Topic tags/keywords: question trick tip humidor black walnut

I am making a humidor for a Christmas gift. Yesterday I went to cut the top off using my tablesaw and fowled up. I tried to fix it by shaving a little bit off all sides and still have a ugly box as you can see.

And here

I was so mad I just had to walk away. With christmas around the corner I am feeling a bit pressed. I though about using a v-router bit to rout out the entire seem and have a little reveal but I am not sure how to do that safely and evenly. Any ideas?

25 replies so far

View bent's profile


311 posts in 3844 days

#1 posted 12-13-2009 05:43 PM

how big is the humidor? would it be possible to mount the top to a sled and run the underside of it through a planer?

View WayneC's profile


13776 posts in 4272 days

#2 posted 12-13-2009 05:45 PM

Handplane it?

-- We must guard our enthusiasm as we would our life - James Krenov

View Richard's profile


113 posts in 3591 days

#3 posted 12-13-2009 06:02 PM

Thanks for the suggestions. I have a couple of old hand planes but, I am afraid I will gouge the wood. I suppose I will have to bite the bullet and learn by doing. Any suggestion on hand plane techniques? Thanks for replying.

View gerrym526's profile


274 posts in 3983 days

#4 posted 12-13-2009 06:27 PM

Handplanes (like other hand tools) just take some practice. WayneC has the right idea. Here’s my advice-
1) Go out and buy an inexpensive chisel/plane iron sharpenening jig-it will allow you to set the correct angle for the bevel on the plane.
2) Use waterstones to sharpen your plane irons and make sure they’re sharp!
3) Take some scraps of the same material as the humidor, and put them in your bench vise and practice with your plane(s), until you get the feel of making some nice shavings.
4) Now try very light cuts with the plane on the box top edges until you’ve evened out the mistake-don’t panic you’ll have this done in an afternoon and well before Xmas.

Send the humidor to me when it’s finished as I need to move my cigars from tupperware containers to something nicer-LOL!!! (just kidding-but it is a nice gift)

-- Gerry

View WayneC's profile


13776 posts in 4272 days

#5 posted 12-13-2009 06:31 PM

The question on handplanes would be if you have the ability to sharpen them. They would give you a lot of control. If your not in a rush, you could take your time to build some skills. Practice on scrap wood till your confident and able to take a fine shaving.

What kind of planes do you have?

-- We must guard our enthusiasm as we would our life - James Krenov

View NoSlivers's profile


210 posts in 3265 days

#6 posted 12-13-2009 06:54 PM

when hand planing pay particular attention to the direction of the grain. If the plane is freshly sharpened and you’re taking light cuts, it shouldn’t matter. Planing into the grain as the plane dulls could cause it to catch a little and try to lift the grain instead of cutting it.
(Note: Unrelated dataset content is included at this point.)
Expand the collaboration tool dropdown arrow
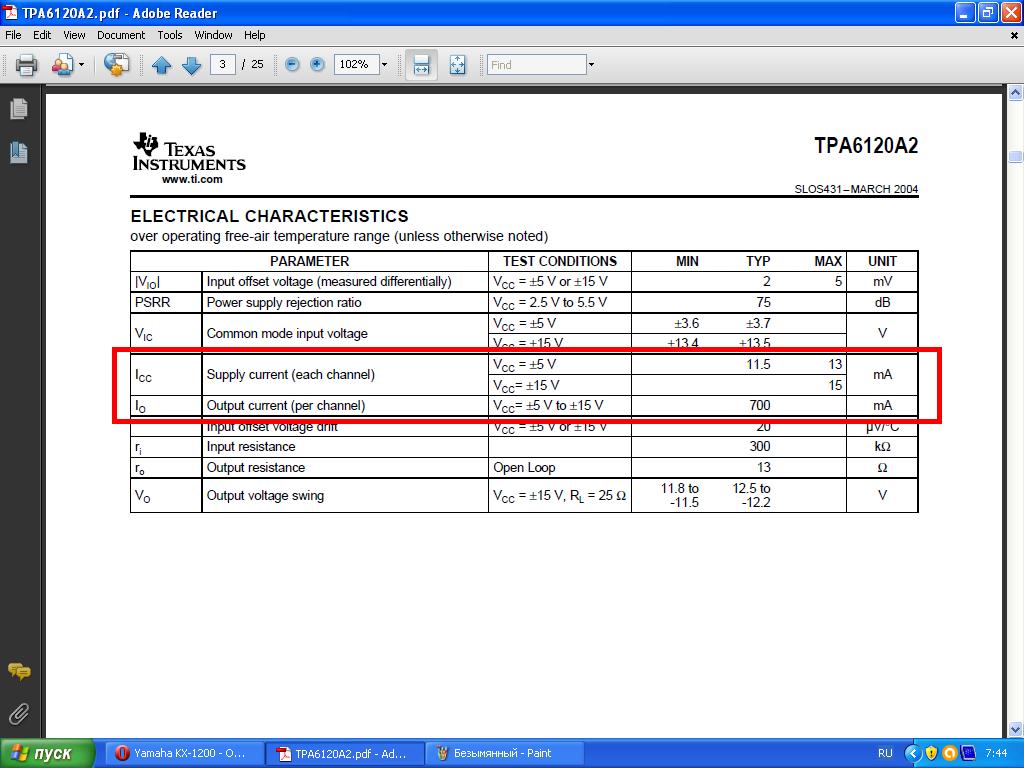This screenshot has height=768, width=1024. (82, 65)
This generally only happens if the plane is set too deeply, so stick with shallow cuts.

Personally, if you’re concerned about using a plane, I’d suggest a cabinet scraper, but that takes a little practice too.

Or, if you have a router table, set it up with a chamfer bit with a guide bushing and put a small reveal along the bottom edge of the lid.

Either way, post the solution you decided on along with the new pics so we can all benefit

-- If you don't have time to do it right, do you have time to do it twice?

View bladeburner's profile


88 posts in 3262 days

#7 posted 12-13-2009 07:02 PM

I’m with the small/shallow bevel group. May be able to do just front and sides. It won’t take much to hide the scallops and be done in a couple of minutes on the RT.
Anyway, Good Luck

View majeagle1's profile


1426 posts in 3671 days

#8 posted 12-13-2009 07:06 PM

Hey Richard…............ been there, done that! a few times.
I have done a couple of things:
Take the top and turn it on edge on the TS and re-cut about a 1/16 of an inch off, that will square up the edges again. I use a tenon jig to make sure the top is mounted very secure and straight for this cut.

I also have “re-designed” the edges with either a roundover bit, champfer bit or if you could even cut a rabbet on both the top and base and then add a contrast strip and finish off.

Good luck and I look forward to hearing about your “fix / re-design”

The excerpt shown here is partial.